Explorer XLT 4.0L V6

  • Automatic transmission
  • 151,500 miles


click to see larger images

thin milky-pink transmission fluid thin milky-pink transmission fluid thin milky-pink transmission fluid thin milky-pink transmission fluid thin milky-pink transmission fluid thin milky-pink transmission fluid

Purchased vehicle from private seller. I asked the seller why the O/D light OFF was flashing on the dash. He said he had no experience with engines and he didn't know what it was for. The next day, I was checking all fluids and levels. Anyway, I look in the transmission filling area and noticed the level was waaayyy past full (above crossbar area); I see that there is only milky-pink like substance in it.

From all the research I have done already, I think the pink substance is a mixture of transmission fluid and anti-freeze. I have not had a chance (or the money) to know EXACTLY what is wrong with it, but I do know that anti-freeze is NOT supposed to be in the transmission fluid area(s). My guess is that the problem was caused by an internal failure in the radiator cooling line.

I believe that Ford should recall these transmissions because they know it is a MAJOR problem. Please, is there anyone that has already started a class-action lawsuit on Ford because of this matter? Knowing that they are selling (or sold) a defective product to HUNDREDS of THOUSANDS of customers.This has to be a manufacturer issue! The consumer should NOT be responsible for this issue.

Update from Jan 23, 2012: Hello again. Once again, I am not a mechanic, but I have researched the correlation of the O/D light Off blinking & the thin milky-pink problem. My conclusion is that the problem was from the cooling coils in the radiator (internal of course) and that pink stuff was a mixture of antifreeze & transmission fluid.
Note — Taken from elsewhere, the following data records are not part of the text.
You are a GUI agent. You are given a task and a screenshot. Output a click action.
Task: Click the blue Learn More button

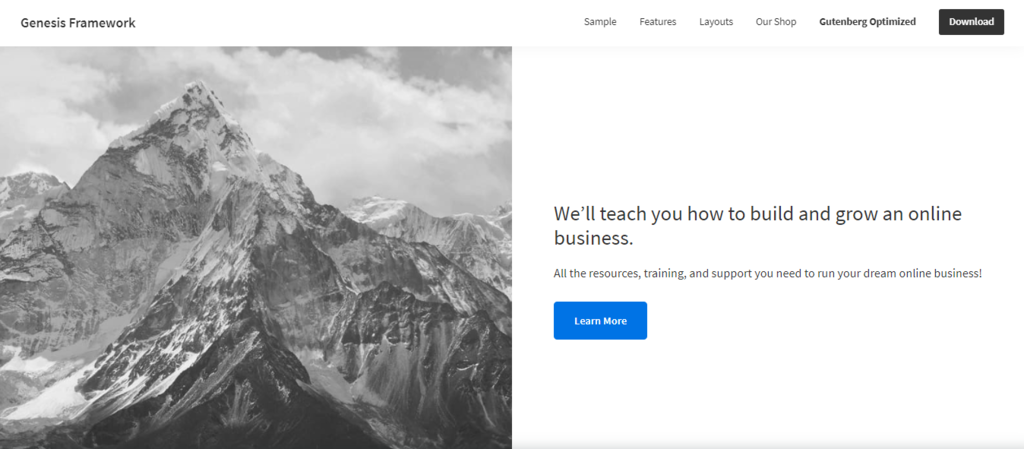pyautogui.click(x=600, y=321)
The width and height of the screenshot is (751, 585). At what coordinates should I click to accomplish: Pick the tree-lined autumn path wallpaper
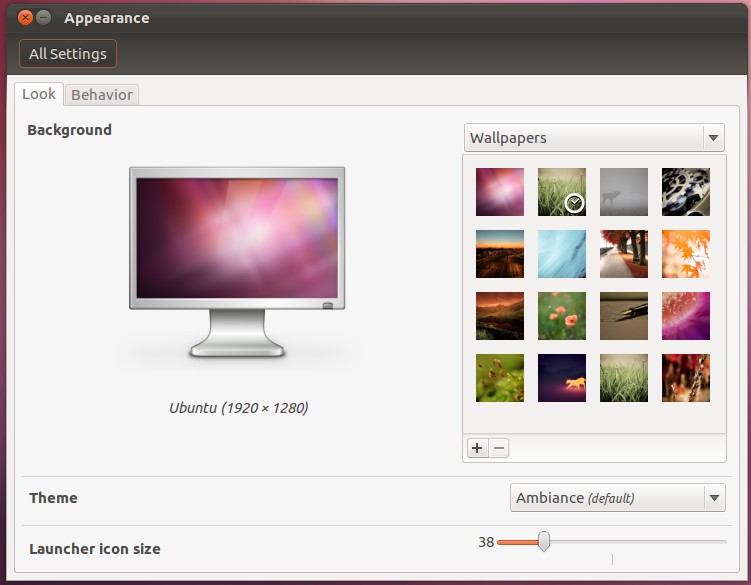pyautogui.click(x=624, y=254)
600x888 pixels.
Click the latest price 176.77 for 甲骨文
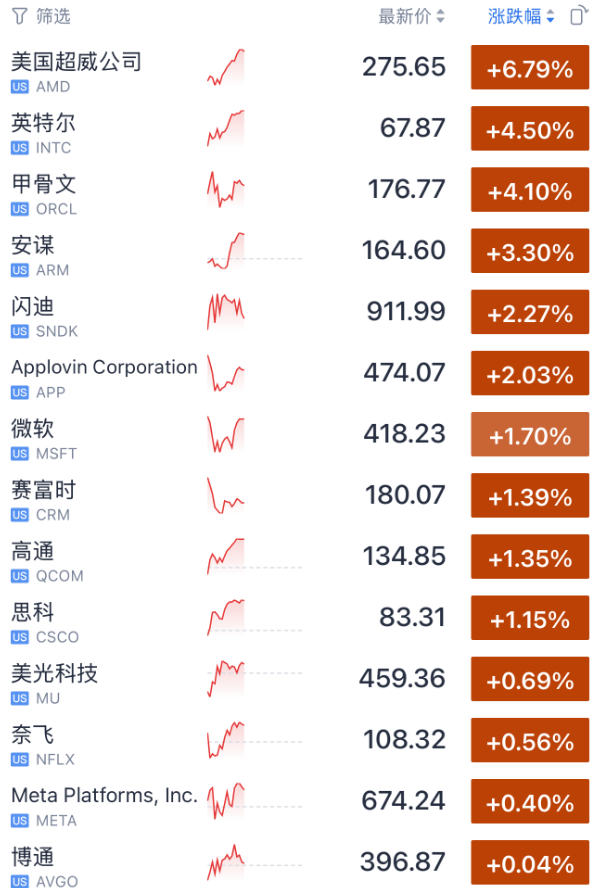coord(405,186)
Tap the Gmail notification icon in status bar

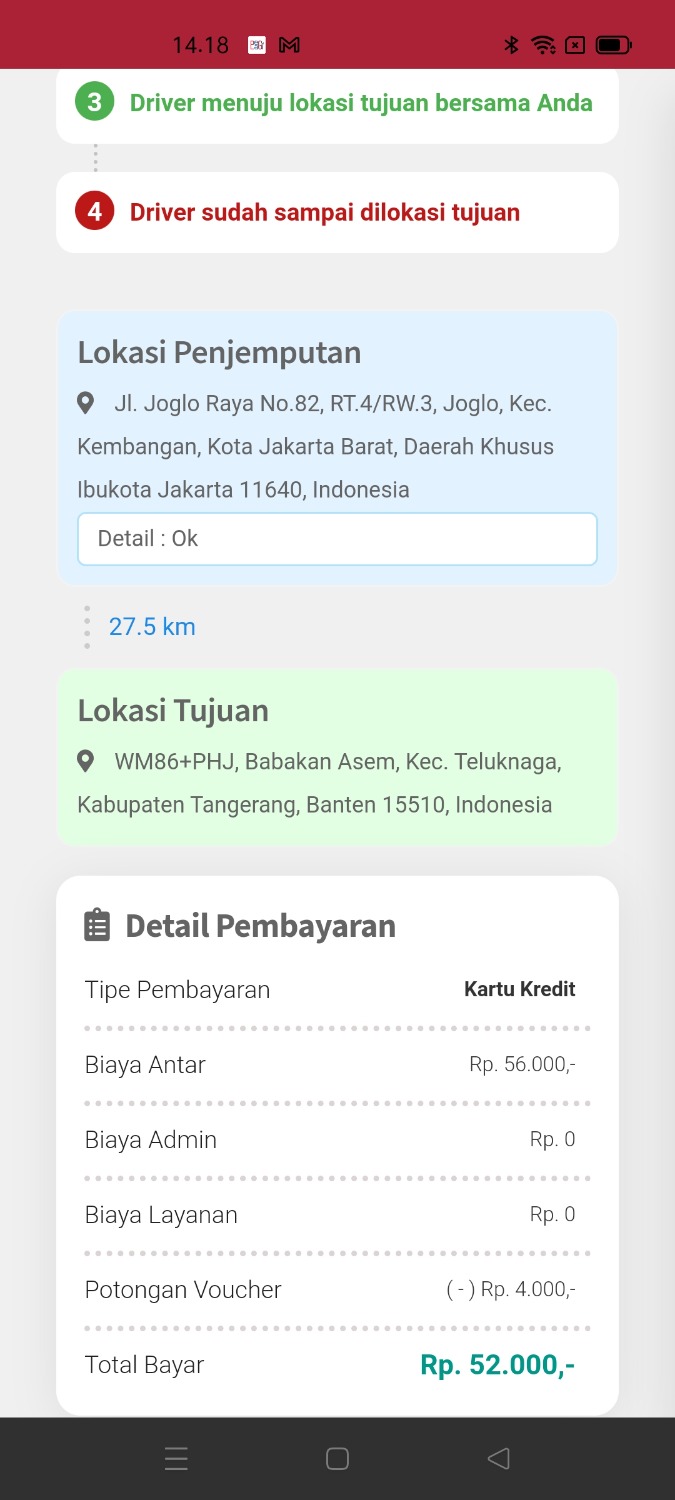tap(290, 45)
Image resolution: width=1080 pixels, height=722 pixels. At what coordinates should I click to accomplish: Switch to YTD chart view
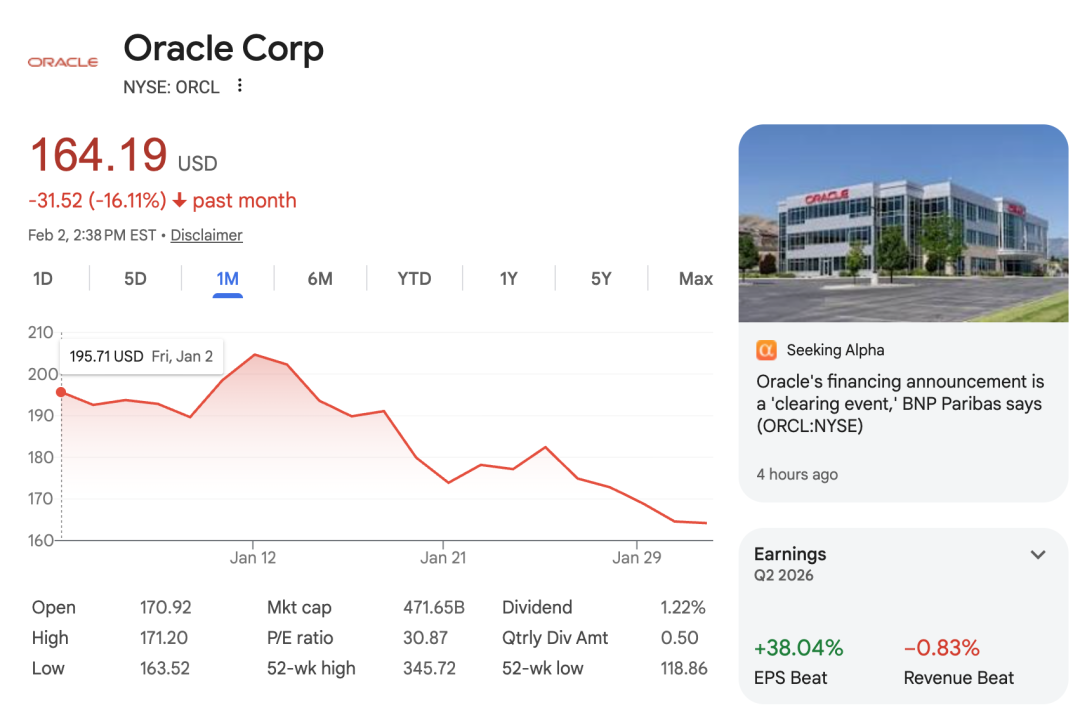coord(414,279)
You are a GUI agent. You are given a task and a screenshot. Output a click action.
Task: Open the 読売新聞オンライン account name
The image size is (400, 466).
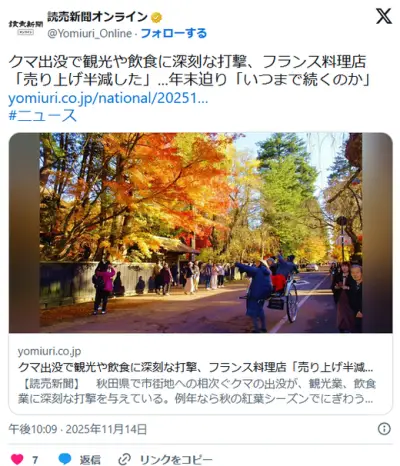[97, 16]
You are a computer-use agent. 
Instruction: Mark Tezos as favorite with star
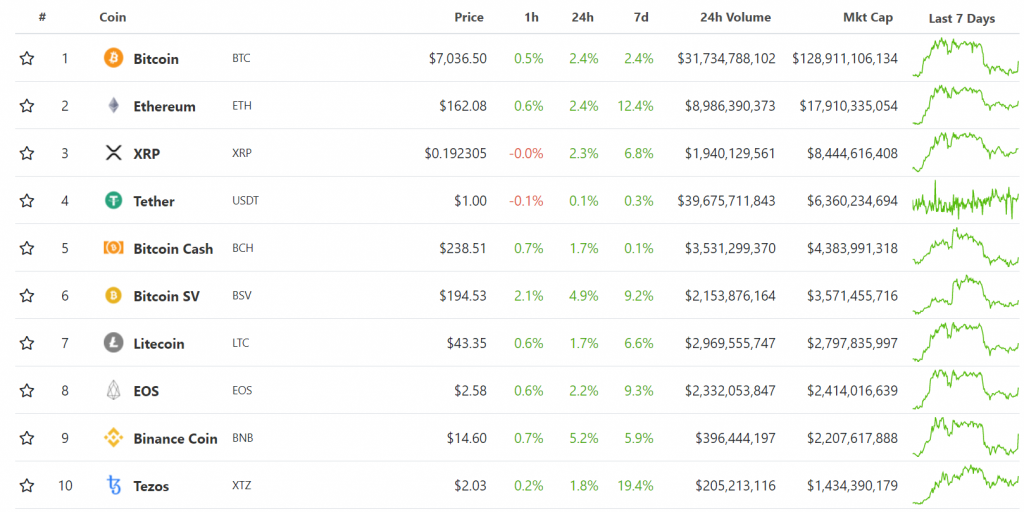[x=27, y=486]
I know, duh..right? Anyway, Here are the steps I have taken since I last posted this thin milky-pink issue:

Begin with this PAGE


• PRAY! • Disconnect NEGATIVE battery cable. • Spray ALL areas to be broken loose and/or ‘removed’ with Liquid Wrench. • After making sure there is a catch pan underneath the radiator, open the radiator drain. Leave opened & let drain. • Remove the intake hose area by disconnecting the mass air flow thingy & the other attached connections (both sensor plugs, and the vacuum line). Just get this thing out of your working area! • Using the (2) proper tools (fan clutch wrench set) you will now “break” loose the fan clutch bolt from the water pump pulley. • Now, you should be able to fairly easily spin the plastic fan off with your hand. (See Picture 1) • Remove the (2) bolts from the fan shroud, both located at top. • Remove reservoir hose from radiator filler neck. • Pull out the fan & shroud together. You will now have full access to the radiator hoses. • Disconnect the entire upper radiator hose. Inspect hose. Clean if necessary. • STOP. Make sure there is a catch pan underneath the lower radiator hose area(s); carefully disconnect it because it WILL drain liquid. Inspect hose. Clean if necessary. • Using the (2) proper tools you will now disconnect BOTH transmission lines. Be sure not to bend transmission lines! • Remove the (2) bolts from the radiator, both located at top. • Pull out old radiator. (See Picture 1) • STOP. The next procedure is: REMOVAL OF THERMOSTAT.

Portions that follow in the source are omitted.